“De cierto, de cierto os digo, que si el grano de trigo no cae en la tierra y muere, queda solo; pero si muere, lleva mucho fruto” (Juan 12:24)
Dos de las cosas que más nos impiden avanzar en nuestro caminar con YHVH y que no nos dejan morir a nosotros mismos son el orgullo y la vanidad. Los diccionarios definen al Orgullo: como el exceso de estimación hacia uno mismo y hacia los propios méritos por los cuales la persona se cree superior a los demás. Y Vanidad= es una manifestación de la soberbia y la arrogancia donde la persona se siente superior al prójimo, ya sea desde un punto de vista intelectual o físico. No podemos ir al padre, ni proclamar que somos seguidores de Yahushua, si nuestro ego no muere. Somos trigo y debemos morir para poder dar frutos para el Reinos. Seamos humildes postrados de rodillas ante YHVH reconociendo nuestras debilidades e incapacidades reconociendo que no somos nada, y permitir ser moldeados por Él — “Permaneced en mí, y yo en vosotros. Como el pámpano no puede llevar fruto por sí mismo, si no permanece en la vid, así tampoco vosotros, si no permanecéis en mí” — Juan 15:4.

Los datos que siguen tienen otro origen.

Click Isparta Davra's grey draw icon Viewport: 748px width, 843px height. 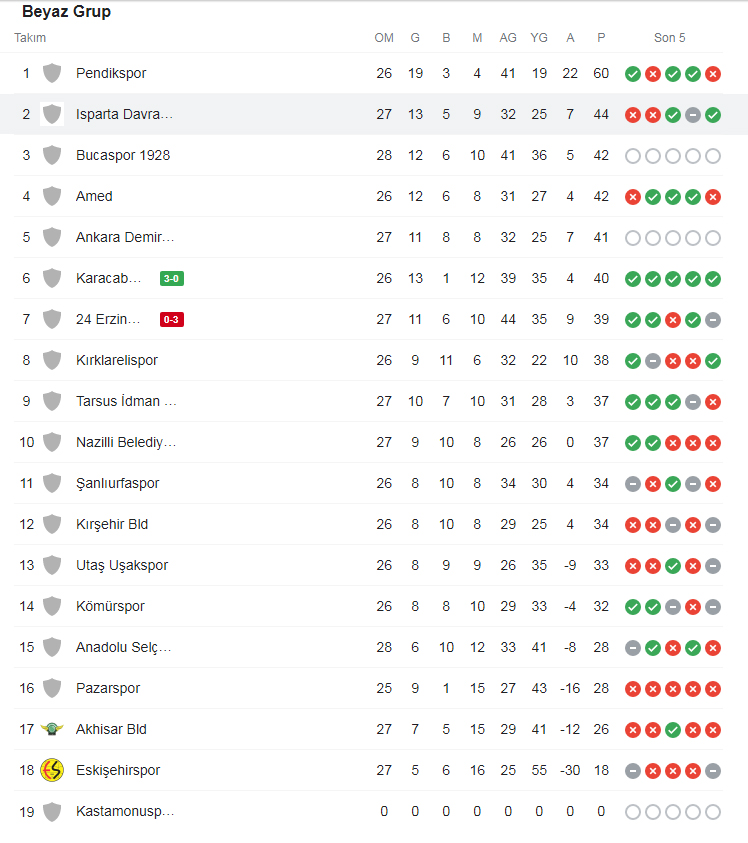coord(693,115)
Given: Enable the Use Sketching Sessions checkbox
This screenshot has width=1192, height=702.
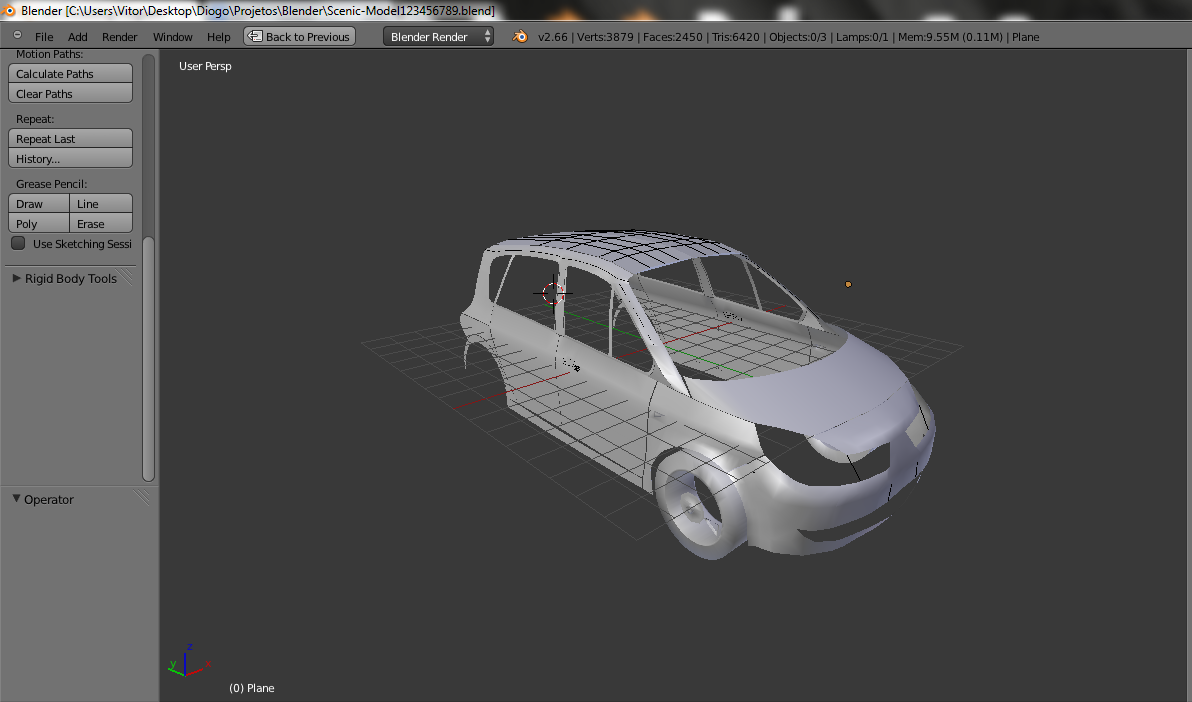Looking at the screenshot, I should [x=18, y=244].
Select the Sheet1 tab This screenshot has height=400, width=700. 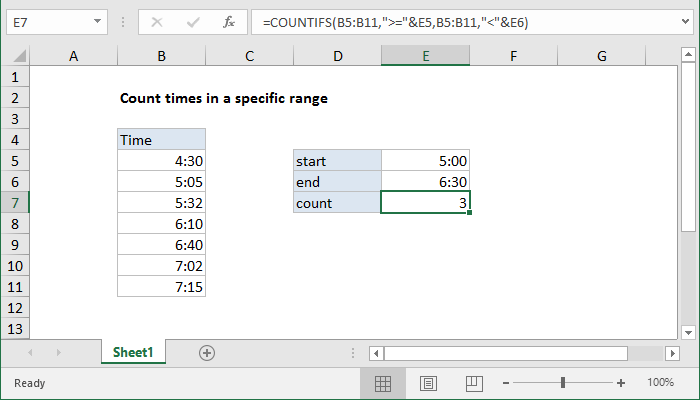(x=132, y=352)
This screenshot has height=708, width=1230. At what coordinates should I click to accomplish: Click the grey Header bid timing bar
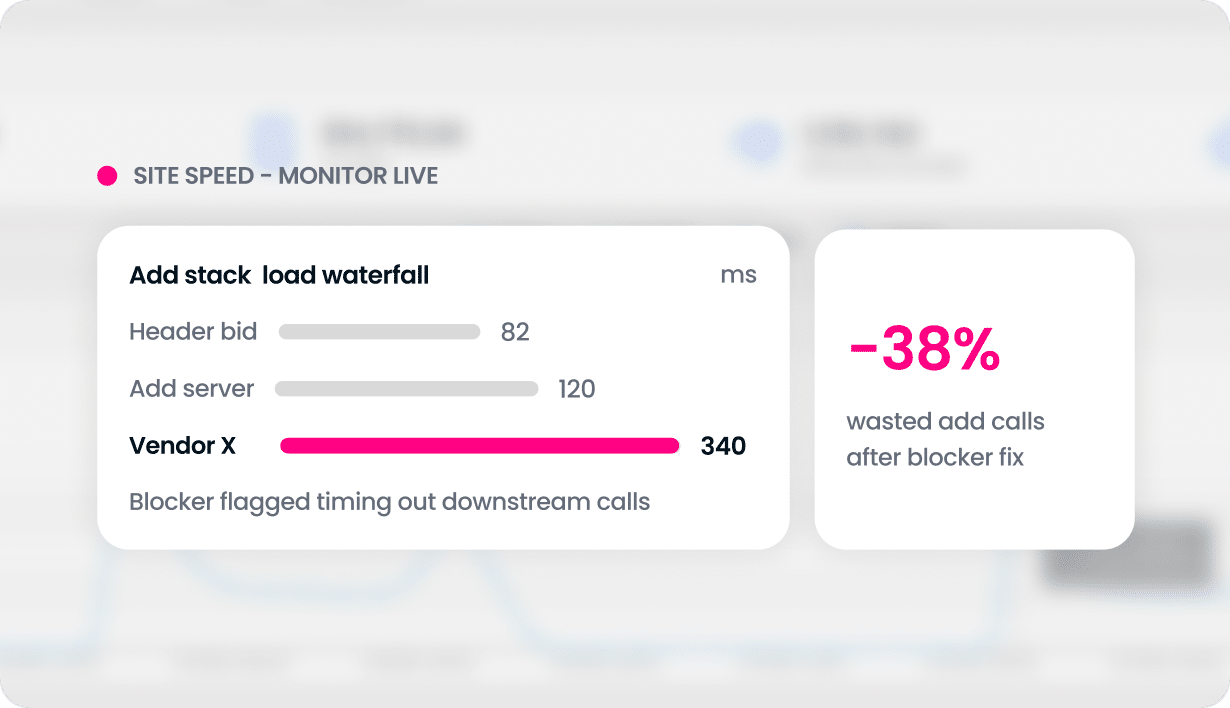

“Cazadnos las zorras, las zorras pequeñas que echan a perder las viñas” (Cantares 2:15)
Las zorras son criaturas muy astutas. Se escabullan al anochecer cuando el rebaño se está preparando para la noche, y atacan cuando menos lo esperan. Así es como el enemigo hace con nosotros. A veces pensamos que todo está bien y que vamos en la dirección correcta y de un momento a otro nos damos cuenta que hemos caído de nuevo en viejos hábitos de pensamiento, acción o actitud. A veces no le damos importancia porque pensamos que es algo pequeño y podemos salir de ahí cuando queramos, más no es así, por pequeña que sea la zorra, sigue siendo zorra y sigue causando el mismo daño, hiriendo o matando a las ovejas. Lo mejor que podemos hacer es estar atentos, vigilantes y permitirle a Elohim a través de su Ruaj, grabar en nuestros corazones la verdad de Su palabra y revelarnos cualquier parte oscura de nuestra vida y una vez reconocido el problema no subestimarlo o creer que es pequeño, sino actuar inmediatamente, rechazando todo lo que no traiga el sello divino y alinear nuestro comportamiento, pensamiento y actitud con la Palabra de YHVH. Esa es nuestra regla de medida. Recordemos, si estamos demasiado cómodos en el sistema, es porque alguna zorra está activa.
“YHVH prueba al justo” (Salmo 11:5)
La vida del creyente aquí, es el entrenamiento para la eternidad. Es aquí, mientras caminamos hacia la tierra prometida, que YHVH nos prueba, disciplina y corrige. YHVH esconde su rostro de nosotros, para que lo busquemos – “Me buscaréis y me hallaréis, porque me buscaréis de todo vuestro corazón” – Jeremías 29:13. El proceso de buscar a YHVH, crea fortaleza interna que solo puede ser ganada en Su presencia – “Acercaos a YHVH, y El se acercará a vosotros” – Santiago 4:8. Aquellos que tienen su vida sometida a YHVH, están siempre bajo Su escrutinio para refinar su carácter y llevarlos a la estatura del Mesías. Este escrutinio es señal de Su amor, porque YHVH disciplina a quien ama, y azota a aquel que recibe por hijo – Hebreos 12:5-11. Las pruebas son como regalos mal envueltos que no queremos abrir, pero cuando los abrimos, aceptando la prueba como proveniente de YHVH, descubrimos que contienen joyas invaluables, imposible de obtener por otro medio. Las pruebas son; carrozas de YHVH portadores de bendiciones. “Hermanos míos, tened por sumo gozo cuando os halléis en diversas pruebas” – Santiago 1:2.